O significado da eleição (2) – A dissolução ideológica do PSDB

3 set 2010 by josé carlos vaz, No Comments »

1989: Covas, Lula e Brizola juntos no segundo turno (Foto: Chico Ferreira/Folha Imagem).

Há algum tempo,  escrevi aqui sobre minha tristeza em ver a nova UDN em que se vai transformando o PSDB.  Na ocasião, referia-me à lamentável situação de  ver antigos defensores da democracia e dos movimentos sociais promovendo a repressão aos moradores do Jardim Romano, agredidos pelos governantes que encheram suas casas de esgoto.

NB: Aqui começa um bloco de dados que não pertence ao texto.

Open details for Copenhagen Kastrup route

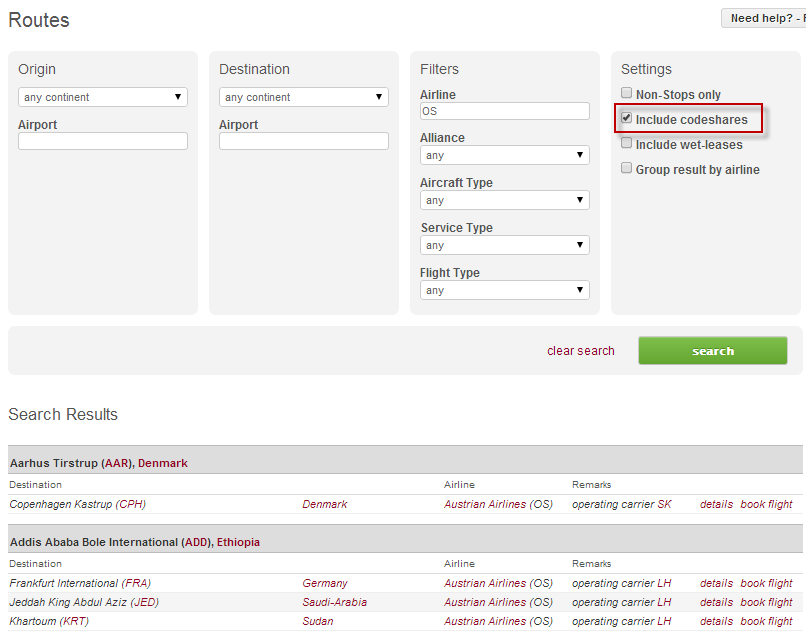pyautogui.click(x=716, y=504)
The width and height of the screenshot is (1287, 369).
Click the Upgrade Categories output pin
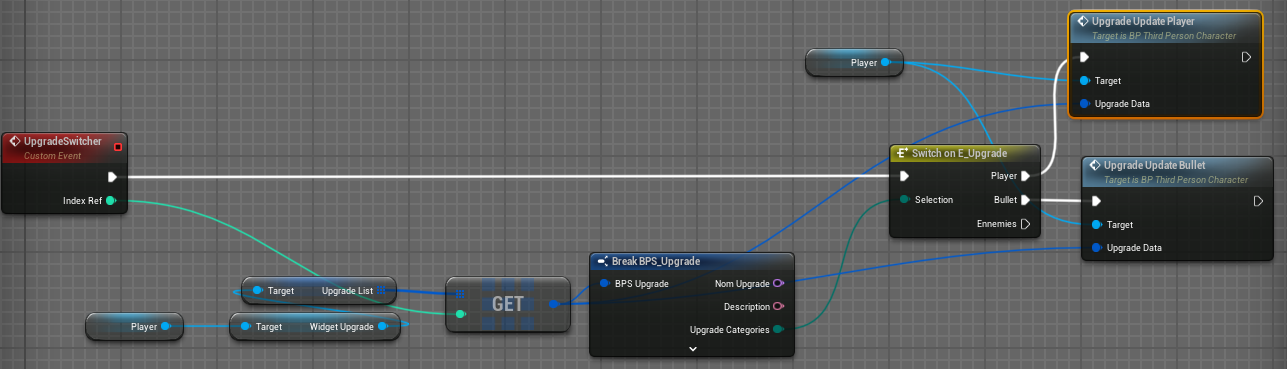coord(778,330)
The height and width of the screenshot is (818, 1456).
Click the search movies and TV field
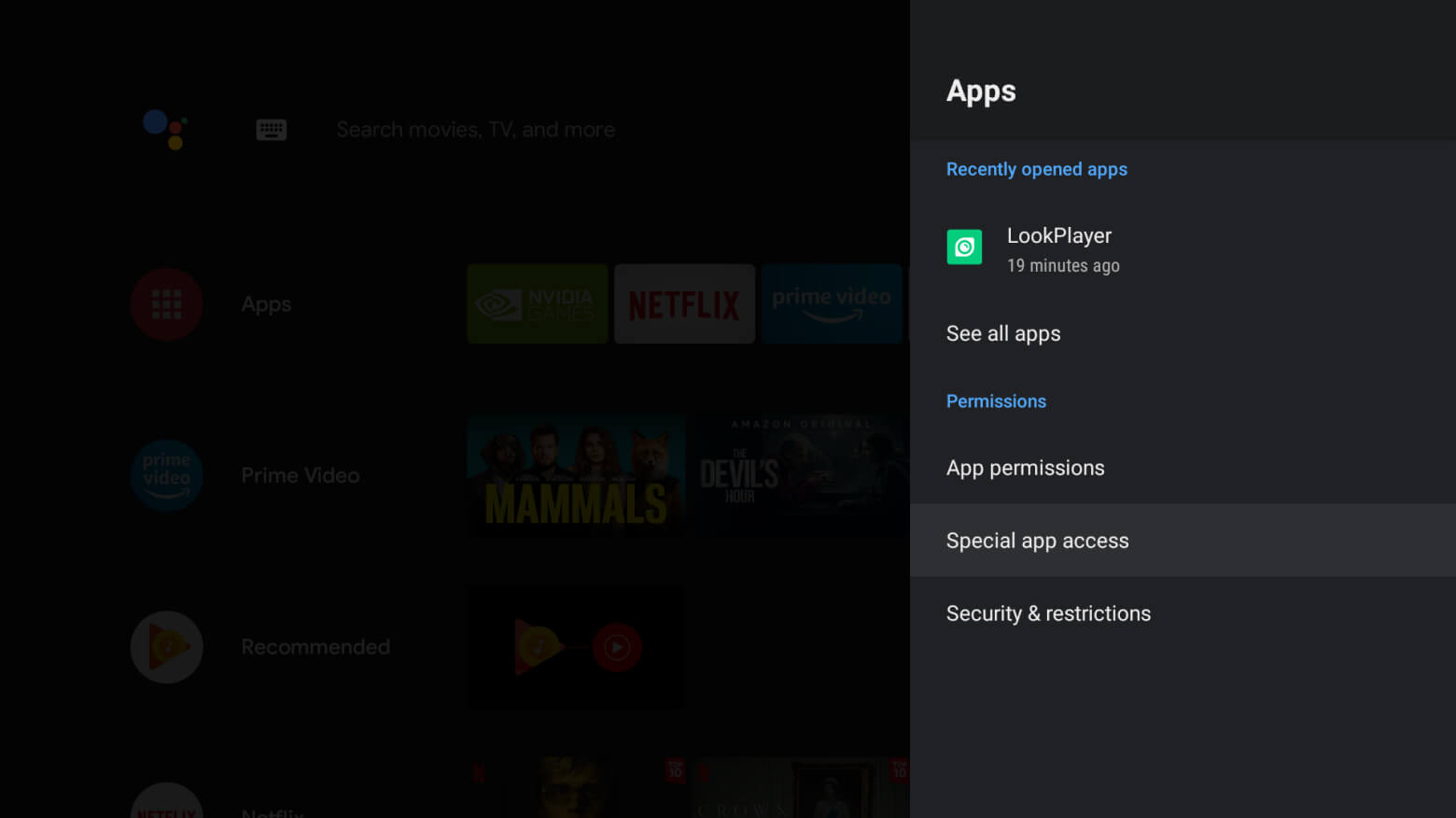475,129
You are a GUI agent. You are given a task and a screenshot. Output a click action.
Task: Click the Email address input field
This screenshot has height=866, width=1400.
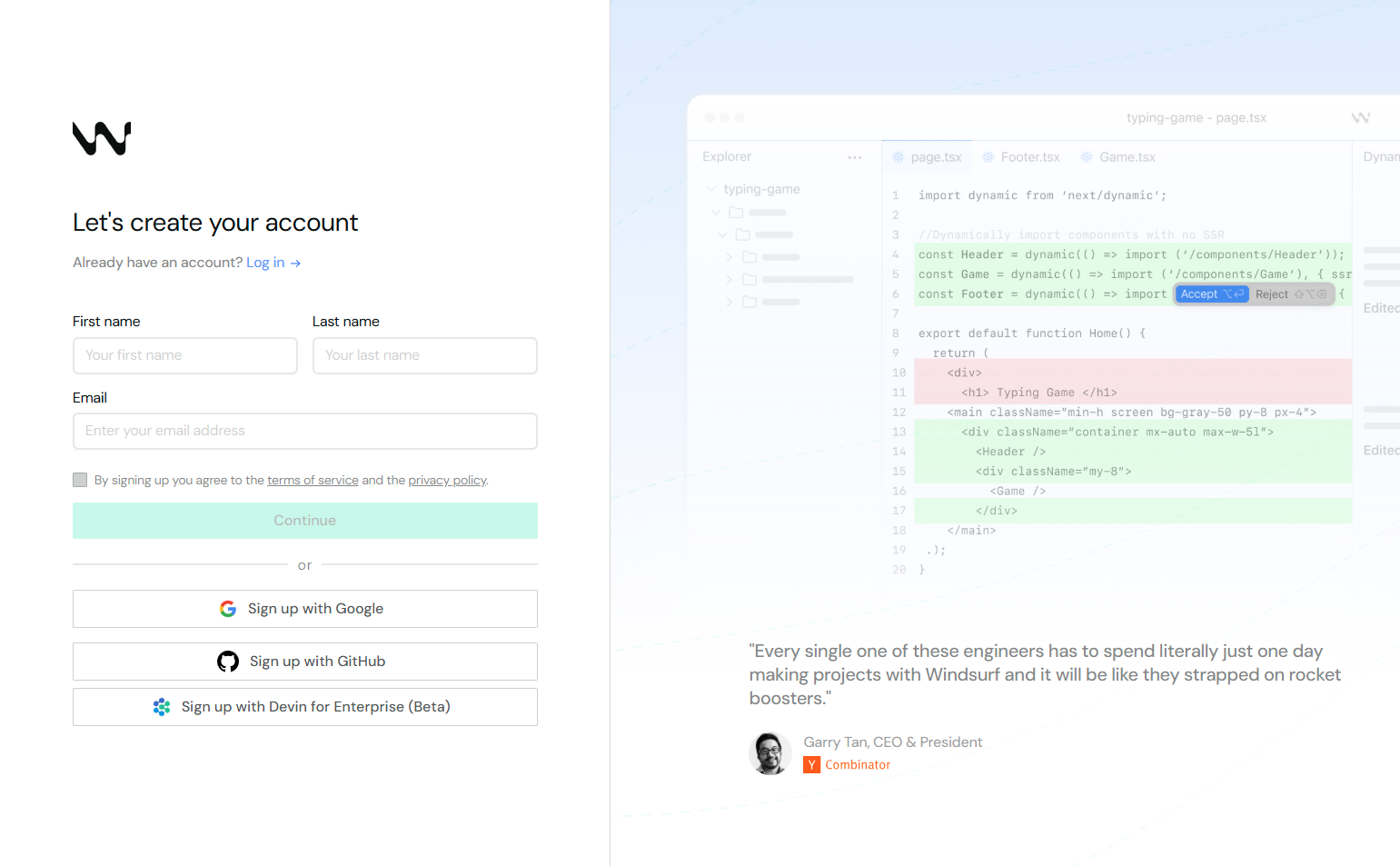point(305,431)
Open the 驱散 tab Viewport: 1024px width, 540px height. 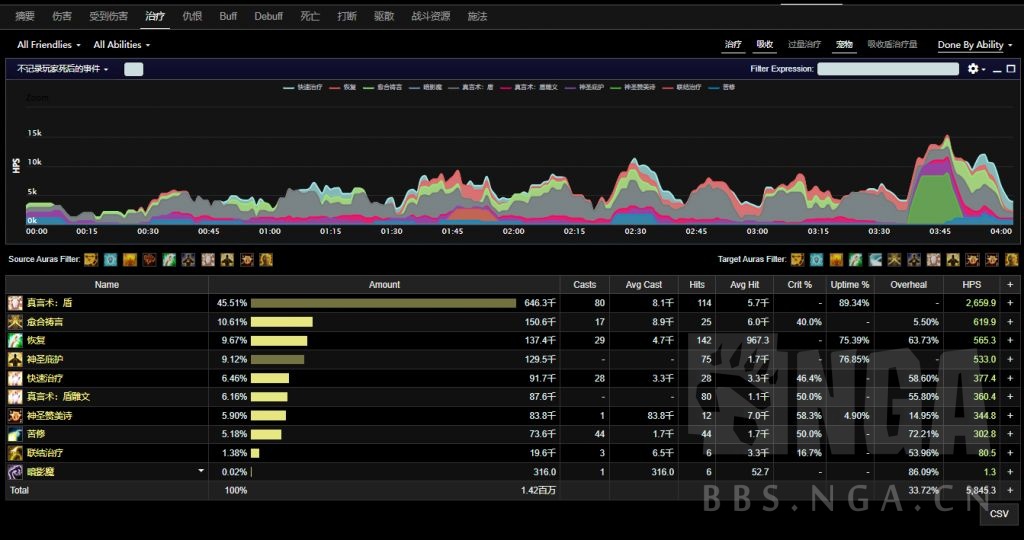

O artigo abaixo, do professor Vladimir Safatle, mostra que aquele não foi um fato isolado. Na verdade, o que acontece om o PSDB é uma dissolução ideológica. O partido não conseguiu manter-se fiel às idéias de centro-esquerda que originaram sua criação. Foi incapaz de construir uma base social com vínculos com os movimentos sociais e setores mais progressistas da sociedade. Restou-lhe o triste papel de representante dos setores mais conservadores. Para sobreviver, essa neo-UDN assume o discurso e as práticas dos golpistas que combatiam. Sem uma proposta de modelo de desenvolvimento nacional,  sobrou-lhe o discurso da classe média reacionária, temerosa de perder as migalhas que trata como privilégios.

O colapso do PSDB

Vladimir Safatle (publicado na Folha de S. Paulo)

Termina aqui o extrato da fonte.